• _EXERCISE_: Once the line with "Where should I click to: Click the Jamaica" is found in the data, output it and each following line exactly, up to and including the line with "You are a computer-use agent. This", and nothing before or after.

== TASK INPUT ==

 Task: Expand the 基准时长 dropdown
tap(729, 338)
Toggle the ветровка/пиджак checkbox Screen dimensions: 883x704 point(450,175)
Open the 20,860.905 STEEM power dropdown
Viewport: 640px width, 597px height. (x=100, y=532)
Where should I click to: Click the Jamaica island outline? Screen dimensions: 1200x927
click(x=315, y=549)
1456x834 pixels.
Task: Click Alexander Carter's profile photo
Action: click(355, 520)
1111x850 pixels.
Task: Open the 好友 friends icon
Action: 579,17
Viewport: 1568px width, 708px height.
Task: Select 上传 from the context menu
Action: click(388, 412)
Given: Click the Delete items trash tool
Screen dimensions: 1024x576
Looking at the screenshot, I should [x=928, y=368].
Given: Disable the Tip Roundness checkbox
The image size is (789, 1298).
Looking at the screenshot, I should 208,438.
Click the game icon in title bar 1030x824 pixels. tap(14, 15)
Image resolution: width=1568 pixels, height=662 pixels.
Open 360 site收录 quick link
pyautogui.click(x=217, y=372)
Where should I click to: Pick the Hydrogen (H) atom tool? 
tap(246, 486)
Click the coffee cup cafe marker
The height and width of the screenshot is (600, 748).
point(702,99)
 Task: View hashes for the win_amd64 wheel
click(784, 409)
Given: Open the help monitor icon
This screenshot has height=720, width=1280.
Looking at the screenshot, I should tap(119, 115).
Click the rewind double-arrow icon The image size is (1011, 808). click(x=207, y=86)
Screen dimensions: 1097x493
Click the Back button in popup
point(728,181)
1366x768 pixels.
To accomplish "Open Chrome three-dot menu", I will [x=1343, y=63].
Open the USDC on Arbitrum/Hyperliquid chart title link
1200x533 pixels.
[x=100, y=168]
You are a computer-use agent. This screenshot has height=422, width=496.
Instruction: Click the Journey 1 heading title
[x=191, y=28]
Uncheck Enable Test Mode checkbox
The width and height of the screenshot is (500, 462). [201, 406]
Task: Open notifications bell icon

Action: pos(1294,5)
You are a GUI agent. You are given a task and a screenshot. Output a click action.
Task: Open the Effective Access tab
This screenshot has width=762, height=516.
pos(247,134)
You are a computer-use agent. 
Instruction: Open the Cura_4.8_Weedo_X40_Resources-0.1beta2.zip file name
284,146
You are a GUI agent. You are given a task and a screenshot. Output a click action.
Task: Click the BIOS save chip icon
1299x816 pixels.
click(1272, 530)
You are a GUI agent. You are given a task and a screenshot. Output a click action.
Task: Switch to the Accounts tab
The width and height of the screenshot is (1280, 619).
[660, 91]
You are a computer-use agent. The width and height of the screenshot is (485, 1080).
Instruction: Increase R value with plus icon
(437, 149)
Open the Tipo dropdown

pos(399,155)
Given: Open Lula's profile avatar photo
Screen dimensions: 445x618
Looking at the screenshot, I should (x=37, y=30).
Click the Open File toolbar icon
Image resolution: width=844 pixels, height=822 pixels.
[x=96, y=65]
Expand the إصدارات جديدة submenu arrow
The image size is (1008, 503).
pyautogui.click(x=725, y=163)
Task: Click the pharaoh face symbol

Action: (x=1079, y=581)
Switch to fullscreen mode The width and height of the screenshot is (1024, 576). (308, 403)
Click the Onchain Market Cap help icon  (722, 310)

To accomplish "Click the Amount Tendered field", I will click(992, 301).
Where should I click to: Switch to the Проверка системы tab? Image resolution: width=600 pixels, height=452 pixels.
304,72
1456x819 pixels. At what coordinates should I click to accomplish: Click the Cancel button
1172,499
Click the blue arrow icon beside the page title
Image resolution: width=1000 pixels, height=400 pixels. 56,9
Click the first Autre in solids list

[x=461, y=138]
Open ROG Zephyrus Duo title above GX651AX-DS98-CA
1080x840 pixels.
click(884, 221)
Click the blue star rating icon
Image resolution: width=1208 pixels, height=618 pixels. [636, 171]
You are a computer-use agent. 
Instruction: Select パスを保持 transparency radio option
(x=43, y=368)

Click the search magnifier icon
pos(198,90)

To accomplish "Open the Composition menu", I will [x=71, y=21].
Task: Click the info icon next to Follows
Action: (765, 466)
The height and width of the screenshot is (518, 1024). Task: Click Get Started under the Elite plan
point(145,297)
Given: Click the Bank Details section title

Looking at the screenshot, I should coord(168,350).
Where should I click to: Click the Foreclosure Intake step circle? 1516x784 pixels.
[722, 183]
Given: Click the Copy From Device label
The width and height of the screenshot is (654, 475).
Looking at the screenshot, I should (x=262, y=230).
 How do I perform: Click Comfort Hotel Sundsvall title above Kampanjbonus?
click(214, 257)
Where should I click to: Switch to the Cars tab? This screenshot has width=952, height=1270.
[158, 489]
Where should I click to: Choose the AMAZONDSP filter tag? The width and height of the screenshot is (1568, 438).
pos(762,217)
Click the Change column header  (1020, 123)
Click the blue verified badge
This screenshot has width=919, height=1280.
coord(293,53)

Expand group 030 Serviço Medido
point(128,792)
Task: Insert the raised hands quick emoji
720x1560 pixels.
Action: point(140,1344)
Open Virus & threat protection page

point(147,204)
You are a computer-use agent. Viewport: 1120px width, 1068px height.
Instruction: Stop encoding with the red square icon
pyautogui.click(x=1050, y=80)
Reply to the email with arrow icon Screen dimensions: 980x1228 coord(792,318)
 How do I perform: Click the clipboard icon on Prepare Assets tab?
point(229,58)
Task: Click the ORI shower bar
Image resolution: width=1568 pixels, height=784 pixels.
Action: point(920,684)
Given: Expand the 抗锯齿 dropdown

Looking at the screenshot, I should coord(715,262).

===

• _TASK SOLUTION_:
Where should I click to: Click the Jamaica island outline? Screen dimensions: 1200x927
click(x=315, y=549)
1456x834 pixels.
Task: Click Alexander Carter's profile photo
Action: click(355, 520)
1111x850 pixels.
Task: Open the 好友 friends icon
Action: 579,17
Viewport: 1568px width, 708px height.
Task: Select 上传 from the context menu
Action: click(388, 412)
Given: Click the Delete items trash tool
Screen dimensions: 1024x576
Looking at the screenshot, I should [x=928, y=368].
Given: Disable the Tip Roundness checkbox
The image size is (789, 1298).
Looking at the screenshot, I should 208,438.
Click the game icon in title bar 1030x824 pixels. tap(14, 15)
Image resolution: width=1568 pixels, height=662 pixels.
Open 360 site收录 quick link
pyautogui.click(x=217, y=372)
Where should I click to: Pick the Hydrogen (H) atom tool? 
tap(246, 486)
Click the coffee cup cafe marker
The height and width of the screenshot is (600, 748).
point(702,99)
 Task: View hashes for the win_amd64 wheel
click(784, 409)
Given: Open the help monitor icon
This screenshot has height=720, width=1280.
Looking at the screenshot, I should tap(119, 115).
Click the rewind double-arrow icon The image size is (1011, 808). click(x=207, y=86)
Screen dimensions: 1097x493
Click the Back button in popup
point(728,181)
1366x768 pixels.
To accomplish "Open Chrome three-dot menu", I will [x=1343, y=63].
Open the USDC on Arbitrum/Hyperliquid chart title link
1200x533 pixels.
[x=100, y=168]
You are a computer-use agent. This screenshot has height=422, width=496.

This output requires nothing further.